In Simple Terms , we have been given a Tree connected graphs with nodes having some values assigned to it. And there exists a directed edge between nodes such that the edge is going from node having large value to node having small value.

Now we have to find the connected component having the maximum number of nodes .

To solve this question we will Find the answer for each Node i.e. the number of connected nodes in the current component and then we will choose the maximum answer.

For this we can use a for loop from i=1 to i=n , and for each i we can run a DFS call.

Since there are N nodes in the tree , each DFS call will take O(N) time , and we are calling DFS N-times , hence the time complexity will lead to O(N²).

Now what to do ? Can we Optimize our solution ?

Answer is Yes , We can see that there are multiple repeated calls which can be stored for further use. This observation gives us a hint to use Dynamic Programming.

(Note : Try a Dry Run on small directed tree on pen and paper , and you will see that for some Sub — calls you have already calculated answer in previous calls )

So We will Use memoization in Our DFS Calls.

Now the main Part comes , what should be the logic of our DFS Function ?

Let’s Consider the Below Tree .

Assume that we made a DFS call at 1. We will travel down to 4 and at 4 we will return 1. Means there is 1 node present in the subtree of 4 . Now same for Node 2 , we will return answers from subtree 4 plus 1 for Node 2 , meaning there are 2 Nodes present in the subtree of Node 2 .

Again if we see we will have 3 Nodes in the subtree of Node 3 ( Node 3 , Node 5 , Node 6).

For Node 1 , There are 2 nodes in Subtree 2 and 3 Nodes from subtree 3, and plus 1 for current Node , Hence there are 6 Node present in the subtree of Node 1

Let’s try to implement this logic into Code.

We will declare a dp array , where

Dp[ i ] → Number of Nodes in the Subtree of ith Node in the tree.

First we will initialize dp[i] with 1 for obvious reasons of the current node counted as 1 Node.

After that , we will traverse to all adjacent child nodes of the current node and add the answer from those nodes to our cur dp[i] .

And in the Last we will just return the dp[i], i.e.
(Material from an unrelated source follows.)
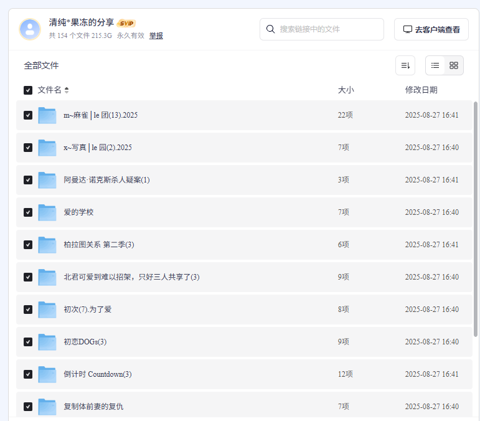Screen dimensions: 480x421
Task: Click the sort order icon button
Action: click(x=405, y=65)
Answer of the current node.

Let’s see the code for more clear understanding.

Code

#include <bits/stdc++.h>
using namespace std;

int dfs(vector<int> adj[], int cur, vector<int> &dp )
{
if(dp[cur]!=0)
{
return dp[cur];
}
dp[cur] = 1;
for(int x : adj[cur])
{
dp[cur] += dfs(adj, x, dp);
}

return dp[cur];
}

int main()
{
int t;
cin >> t;
while(t — )
{

int n;
cin >> n;

vector<int> v(n + 1);
vector<int> adj[n + 1];
vector<int> dp(n + 1, 0);

for (int i = 1; i <= n;i++)
{
cin >> v[i];
}
for (int i = 1; i < n; i++)
{
int a, b;
cin >> a >> b;
if (v[a] > v[b])
{
adj[a].push_back(b);
}
else if(v[a]<v[b])
{
adj[b].push_back(a);
}
}

int ans = 0;
for (int i = 1; i <= n;i++)
{
ans = max(ans, dfs(adj, i, dp));
}
cout << ans << endl;
}
return 0;
}

Time Complexity

Since We are Visiting Each Node at most once , hence the time complexity will be O(N).

Space Complexity

Since We are Using Extra space for the DP- vector , space Complexity will be O(N).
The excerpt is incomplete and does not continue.